**Tasks for this exercise**
[A] Rewrite the post on work and addiction from "For someone like" to "3-4 hours sleep.", inclusive, substituting "kids" for "children".
[B] Continue the post on work, addiction and burnout, starting after its final sentence.

**Excerpt provided**
==============================

Life can get incredibly busy with work, kids and general responsibilities that we often forget to take a minute just to stop and catch our breath.
For someone like me that doesn’t have children you would think it would be easy to manage a work life balance. Quite the opposite. I find myself working more, sometimes late into the night with only 3-4 hours sleep.
I feel I have a duty of care for the people I work for. I sometimes put too much pressure on myself to deliver because I have always had people in my past that doubted me and that was due to my addiction. You often get tarnished with the words: Unreliable, selfish, untrustworthy, the list goes on.
I didn’t choose addiction. Addiction chose me. But instead of wallowing in self-pity, I took it hands on and have worked my absolute hardest to control it.
People don’t see what goes on behind the scenes. They just assume. It isnt easy fighting a daily battle with my mind everyday. Then I have to deal with expectations of people. Chase for simple things, remind them to do something etc.
Every single person I have ever worked with or work with, I have fought hard for them.I have pushed them to see their potential and sacrficed parts of my own personal life to support them. I have often taken on their problems and been a source of comfort. People need to understand that it is so much more than just a working relationship.
For example every boxer I have helped. When they step in that ring and take a punch. I take that punch with them.
I genuinely care about all I work with.I want to see people win at life. But I then ask myself the question: Do these people care for me? You could argue that it’s work so why should they? But then I shouldn’t be on call for them, advising and guiding them outside of working hours right?
Over the past few months, I have worked really hard on many things. Working on new media projects,pushing to get brand partnerships over the line,filming my documentary and also dealing with my own personal issues.
I have to be brutally honest here. Some of the people I have been helping and supporting haven’t brought the best out of me. I’ve found myself getting angry, thinking about the past because they have triggered something from there. I appreciate it hasn’t been intentional but it has been that bad that I almost reached for a drink in the middle of the day during working hours. I also drank 4 days on the trot because I felt incredibly depressed and anxious not knowing who to turn too.

==============================

**Record extracts**
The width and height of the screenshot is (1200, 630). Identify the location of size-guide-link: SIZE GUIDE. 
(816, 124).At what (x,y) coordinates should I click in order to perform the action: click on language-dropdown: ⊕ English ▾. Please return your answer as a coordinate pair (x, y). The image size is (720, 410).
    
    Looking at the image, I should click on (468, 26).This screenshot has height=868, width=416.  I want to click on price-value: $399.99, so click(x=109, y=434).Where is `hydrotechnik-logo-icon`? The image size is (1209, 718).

==============================

**Results by task**
[A]
For someone like me that doesn’t have kids you would think it would be easy to manage a work life balance. Quite the opposite. I find myself working more, sometimes late into the night with only 3-4 hours sleep.

[B]
What people need to understand that when we as agents,publicists whichever role we carry, we look for certain qualities in the people that we work with:
But the main one is attitude. When I look at the sacrfices I have made and then I compare it with the respect and appreciation I have been shown,you have to take a step back and weigh up your options here.
No one is perfect. We all have flaws. I certainly have issues that I need to address in my personal life that unfortunately have spilled into my professional life. But when I think of work-life balance and my well-being,I have to look at the bigger picture. There hasn’t been much balance and I haven’t taken time out properly for myself because I unselfishly put people that I do work for before myself.
Not one of them has ever really asked me how I’m doing but when I notice something is wrong, I make sure I check in with them.
So now I’m ready to take control back. There is nothing wrong with expressing how you are feeling.These things will eventually come out at the wrong tme which from experience, it has many times before, quite recently to be exact. And I dont want people to look at me and say that I’m an angry, bitter woman who is difficult to work with. But one thing I will say, before you look at me, you need to look at yourself first.
My advice to anyone,you are the most important person in your life.If you dont function properly,then nothing else will.be selective on who you choose to dedicate work and time to.Be selfish. Put yourself first.